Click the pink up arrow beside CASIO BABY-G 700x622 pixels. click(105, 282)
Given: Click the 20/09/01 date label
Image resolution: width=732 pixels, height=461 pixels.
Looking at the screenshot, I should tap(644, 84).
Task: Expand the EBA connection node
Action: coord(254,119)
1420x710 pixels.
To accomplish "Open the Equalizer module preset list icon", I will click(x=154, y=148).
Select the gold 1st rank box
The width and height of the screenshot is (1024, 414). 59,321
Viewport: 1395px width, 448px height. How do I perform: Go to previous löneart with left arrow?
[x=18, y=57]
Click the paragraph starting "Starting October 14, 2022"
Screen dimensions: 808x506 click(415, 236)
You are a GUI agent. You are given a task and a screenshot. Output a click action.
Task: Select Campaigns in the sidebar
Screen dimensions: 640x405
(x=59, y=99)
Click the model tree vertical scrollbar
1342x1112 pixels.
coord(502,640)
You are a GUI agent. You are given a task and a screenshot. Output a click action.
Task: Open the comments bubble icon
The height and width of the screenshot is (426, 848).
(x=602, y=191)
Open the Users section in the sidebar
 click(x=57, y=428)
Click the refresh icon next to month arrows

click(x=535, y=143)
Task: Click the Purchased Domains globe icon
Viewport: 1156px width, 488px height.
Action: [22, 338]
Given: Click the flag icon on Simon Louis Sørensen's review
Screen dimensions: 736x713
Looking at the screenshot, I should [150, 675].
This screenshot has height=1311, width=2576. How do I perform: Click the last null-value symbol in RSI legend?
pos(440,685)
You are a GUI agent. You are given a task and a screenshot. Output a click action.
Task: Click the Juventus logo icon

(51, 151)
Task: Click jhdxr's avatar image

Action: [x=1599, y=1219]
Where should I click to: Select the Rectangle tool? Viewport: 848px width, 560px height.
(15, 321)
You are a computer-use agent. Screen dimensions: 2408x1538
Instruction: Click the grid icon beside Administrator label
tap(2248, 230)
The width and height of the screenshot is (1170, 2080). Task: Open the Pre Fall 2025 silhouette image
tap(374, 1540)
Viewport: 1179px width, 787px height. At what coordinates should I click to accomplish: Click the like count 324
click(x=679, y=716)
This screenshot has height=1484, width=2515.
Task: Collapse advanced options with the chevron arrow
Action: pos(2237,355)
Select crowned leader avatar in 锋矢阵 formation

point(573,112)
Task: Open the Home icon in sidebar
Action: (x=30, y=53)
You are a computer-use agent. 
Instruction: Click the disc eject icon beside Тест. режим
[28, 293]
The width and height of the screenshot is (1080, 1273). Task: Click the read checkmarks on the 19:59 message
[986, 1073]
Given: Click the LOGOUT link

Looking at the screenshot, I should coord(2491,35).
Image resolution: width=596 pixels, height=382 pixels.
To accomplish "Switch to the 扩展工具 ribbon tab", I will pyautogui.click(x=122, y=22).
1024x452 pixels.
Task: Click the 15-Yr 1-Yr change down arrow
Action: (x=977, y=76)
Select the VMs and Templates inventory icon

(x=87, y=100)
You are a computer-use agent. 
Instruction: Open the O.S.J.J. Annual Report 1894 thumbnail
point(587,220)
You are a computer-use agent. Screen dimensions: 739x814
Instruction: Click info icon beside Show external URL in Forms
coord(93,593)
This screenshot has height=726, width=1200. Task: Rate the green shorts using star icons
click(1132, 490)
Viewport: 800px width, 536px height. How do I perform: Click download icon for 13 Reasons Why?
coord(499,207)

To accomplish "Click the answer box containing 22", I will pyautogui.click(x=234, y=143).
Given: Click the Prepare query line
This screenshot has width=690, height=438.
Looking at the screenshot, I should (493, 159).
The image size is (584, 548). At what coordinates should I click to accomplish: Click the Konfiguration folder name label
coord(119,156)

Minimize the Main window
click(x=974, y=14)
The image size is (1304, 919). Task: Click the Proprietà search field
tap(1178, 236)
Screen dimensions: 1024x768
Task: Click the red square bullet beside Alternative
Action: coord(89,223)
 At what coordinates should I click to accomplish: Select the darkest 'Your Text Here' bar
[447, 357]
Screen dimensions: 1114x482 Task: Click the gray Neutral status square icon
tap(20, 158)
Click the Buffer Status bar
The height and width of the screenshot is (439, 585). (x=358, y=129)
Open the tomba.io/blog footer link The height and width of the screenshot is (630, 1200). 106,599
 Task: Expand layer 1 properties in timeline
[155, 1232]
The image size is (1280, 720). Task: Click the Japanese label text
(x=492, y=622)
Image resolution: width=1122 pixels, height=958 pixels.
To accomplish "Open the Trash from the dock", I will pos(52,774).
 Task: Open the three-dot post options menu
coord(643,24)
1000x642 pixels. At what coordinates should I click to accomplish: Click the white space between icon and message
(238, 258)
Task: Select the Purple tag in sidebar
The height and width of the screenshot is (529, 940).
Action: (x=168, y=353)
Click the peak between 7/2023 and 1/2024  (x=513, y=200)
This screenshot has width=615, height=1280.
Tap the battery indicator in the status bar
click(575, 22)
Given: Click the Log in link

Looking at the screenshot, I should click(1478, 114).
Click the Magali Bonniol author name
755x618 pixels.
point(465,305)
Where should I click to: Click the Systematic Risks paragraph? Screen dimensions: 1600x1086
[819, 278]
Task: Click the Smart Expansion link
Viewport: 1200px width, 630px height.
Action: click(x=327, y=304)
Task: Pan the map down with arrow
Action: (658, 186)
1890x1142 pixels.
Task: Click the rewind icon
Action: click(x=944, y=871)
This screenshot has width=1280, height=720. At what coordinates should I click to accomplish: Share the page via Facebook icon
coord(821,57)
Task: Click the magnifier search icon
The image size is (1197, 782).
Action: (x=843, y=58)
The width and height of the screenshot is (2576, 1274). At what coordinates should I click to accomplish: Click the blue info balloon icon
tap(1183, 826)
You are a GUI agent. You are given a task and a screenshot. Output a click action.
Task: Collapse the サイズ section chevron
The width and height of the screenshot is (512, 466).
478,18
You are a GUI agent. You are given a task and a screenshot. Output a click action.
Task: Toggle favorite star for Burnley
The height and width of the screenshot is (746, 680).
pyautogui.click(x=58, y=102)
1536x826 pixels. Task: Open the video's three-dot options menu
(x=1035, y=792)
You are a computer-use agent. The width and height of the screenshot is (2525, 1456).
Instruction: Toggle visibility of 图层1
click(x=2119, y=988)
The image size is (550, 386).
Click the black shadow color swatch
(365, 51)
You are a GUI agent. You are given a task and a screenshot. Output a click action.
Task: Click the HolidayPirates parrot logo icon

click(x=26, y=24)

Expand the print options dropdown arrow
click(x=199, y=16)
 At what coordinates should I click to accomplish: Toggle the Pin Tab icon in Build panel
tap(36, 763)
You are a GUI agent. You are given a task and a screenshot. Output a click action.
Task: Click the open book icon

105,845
———
* **YOUR INSTRUCTIONS**: Copy out every row above word for word, leaving nothing out and changing nothing.

* **ANSWER BELOW**:
Click the pink up arrow beside CASIO BABY-G 700x622 pixels. click(105, 282)
Given: Click the 20/09/01 date label
Image resolution: width=732 pixels, height=461 pixels.
Looking at the screenshot, I should tap(644, 84).
Task: Expand the EBA connection node
Action: coord(254,119)
1420x710 pixels.
To accomplish "Open the Equalizer module preset list icon", I will click(x=154, y=148).
Select the gold 1st rank box
The width and height of the screenshot is (1024, 414). 59,321
Viewport: 1395px width, 448px height. How do I perform: Go to previous löneart with left arrow?
[x=18, y=57]
Click the paragraph starting "Starting October 14, 2022"
Screen dimensions: 808x506 click(415, 236)
You are a GUI agent. You are given a task and a screenshot. Output a click action.
Task: Select Campaigns in the sidebar
Screen dimensions: 640x405
(x=59, y=99)
Click the model tree vertical scrollbar
1342x1112 pixels.
coord(502,640)
You are a GUI agent. You are given a task and a screenshot. Output a click action.
Task: Open the comments bubble icon
The height and width of the screenshot is (426, 848).
(x=602, y=191)
Open the Users section in the sidebar
 click(x=57, y=428)
Click the refresh icon next to month arrows

click(x=535, y=143)
Task: Click the Purchased Domains globe icon
Viewport: 1156px width, 488px height.
Action: [22, 338]
Given: Click the flag icon on Simon Louis Sørensen's review
Screen dimensions: 736x713
Looking at the screenshot, I should [150, 675].
This screenshot has height=1311, width=2576. How do I perform: Click the last null-value symbol in RSI legend?
pos(440,685)
You are a GUI agent. You are given a task and a screenshot. Output a click action.
Task: Click the Juventus logo icon

(51, 151)
Task: Click jhdxr's avatar image

Action: [x=1599, y=1219]
Where should I click to: Select the Rectangle tool? Viewport: 848px width, 560px height.
(15, 321)
You are a computer-use agent. Screen dimensions: 2408x1538
Instruction: Click the grid icon beside Administrator label
tap(2248, 230)
The width and height of the screenshot is (1170, 2080). Task: Open the Pre Fall 2025 silhouette image
tap(374, 1540)
Viewport: 1179px width, 787px height. At what coordinates should I click to accomplish: Click the like count 324
click(x=679, y=716)
This screenshot has height=1484, width=2515.
Task: Collapse advanced options with the chevron arrow
Action: pos(2237,355)
Select crowned leader avatar in 锋矢阵 formation

point(573,112)
Task: Open the Home icon in sidebar
Action: (x=30, y=53)
You are a computer-use agent. 
Instruction: Click the disc eject icon beside Тест. режим
[28, 293]
The width and height of the screenshot is (1080, 1273). Task: Click the read checkmarks on the 19:59 message
[986, 1073]
Given: Click the LOGOUT link

Looking at the screenshot, I should coord(2491,35).
Image resolution: width=596 pixels, height=382 pixels.
To accomplish "Switch to the 扩展工具 ribbon tab", I will pyautogui.click(x=122, y=22).
1024x452 pixels.
Task: Click the 15-Yr 1-Yr change down arrow
Action: (x=977, y=76)
Select the VMs and Templates inventory icon

(x=87, y=100)
You are a computer-use agent. 
Instruction: Open the O.S.J.J. Annual Report 1894 thumbnail
point(587,220)
You are a computer-use agent. Screen dimensions: 739x814
Instruction: Click info icon beside Show external URL in Forms
coord(93,593)
This screenshot has height=726, width=1200. Task: Rate the green shorts using star icons
click(1132, 490)
Viewport: 800px width, 536px height. How do I perform: Click download icon for 13 Reasons Why?
coord(499,207)

To accomplish "Click the answer box containing 22", I will pyautogui.click(x=234, y=143).
Given: Click the Prepare query line
This screenshot has width=690, height=438.
Looking at the screenshot, I should (493, 159).
The image size is (584, 548). At what coordinates should I click to accomplish: Click the Konfiguration folder name label
coord(119,156)

Minimize the Main window
click(x=974, y=14)
The image size is (1304, 919). Task: Click the Proprietà search field
tap(1178, 236)
Screen dimensions: 1024x768
Task: Click the red square bullet beside Alternative
Action: coord(89,223)
 At what coordinates should I click to accomplish: Select the darkest 'Your Text Here' bar
[447, 357]
Screen dimensions: 1114x482 Task: Click the gray Neutral status square icon
tap(20, 158)
Click the Buffer Status bar
The height and width of the screenshot is (439, 585). (x=358, y=129)
Open the tomba.io/blog footer link The height and width of the screenshot is (630, 1200). 106,599
 Task: Expand layer 1 properties in timeline
[155, 1232]
The image size is (1280, 720). Task: Click the Japanese label text
(x=492, y=622)
Image resolution: width=1122 pixels, height=958 pixels.
To accomplish "Open the Trash from the dock", I will pos(52,774).
 Task: Open the three-dot post options menu
coord(643,24)
1000x642 pixels. At what coordinates should I click to accomplish: Click the white space between icon and message
(238, 258)
Task: Select the Purple tag in sidebar
The height and width of the screenshot is (529, 940).
Action: (x=168, y=353)
Click the peak between 7/2023 and 1/2024  (x=513, y=200)
This screenshot has width=615, height=1280.
Tap the battery indicator in the status bar
click(575, 22)
Given: Click the Log in link

Looking at the screenshot, I should click(1478, 114).
Click the Magali Bonniol author name
755x618 pixels.
point(465,305)
Where should I click to: Click the Systematic Risks paragraph? Screen dimensions: 1600x1086
[819, 278]
Task: Click the Smart Expansion link
Viewport: 1200px width, 630px height.
Action: click(x=327, y=304)
Task: Pan the map down with arrow
Action: (658, 186)
1890x1142 pixels.
Task: Click the rewind icon
Action: click(x=944, y=871)
This screenshot has width=1280, height=720. At what coordinates should I click to accomplish: Share the page via Facebook icon
coord(821,57)
Task: Click the magnifier search icon
The image size is (1197, 782).
Action: (x=843, y=58)
The width and height of the screenshot is (2576, 1274). At what coordinates should I click to accomplish: Click the blue info balloon icon
tap(1183, 826)
You are a GUI agent. You are given a task and a screenshot. Output a click action.
Task: Collapse the サイズ section chevron
The width and height of the screenshot is (512, 466).
478,18
You are a GUI agent. You are given a task and a screenshot. Output a click action.
Task: Toggle favorite star for Burnley
The height and width of the screenshot is (746, 680).
pyautogui.click(x=58, y=102)
1536x826 pixels. Task: Open the video's three-dot options menu
(x=1035, y=792)
You are a computer-use agent. The width and height of the screenshot is (2525, 1456).
Instruction: Toggle visibility of 图层1
click(x=2119, y=988)
The image size is (550, 386).
Click the black shadow color swatch
(365, 51)
You are a GUI agent. You are given a task and a screenshot. Output a click action.
Task: Click the HolidayPirates parrot logo icon

click(x=26, y=24)

Expand the print options dropdown arrow
click(x=199, y=16)
 At what coordinates should I click to accomplish: Toggle the Pin Tab icon in Build panel
tap(36, 763)
You are a GUI agent. You are given a task and a screenshot. Output a click action.
Task: Click the open book icon

105,845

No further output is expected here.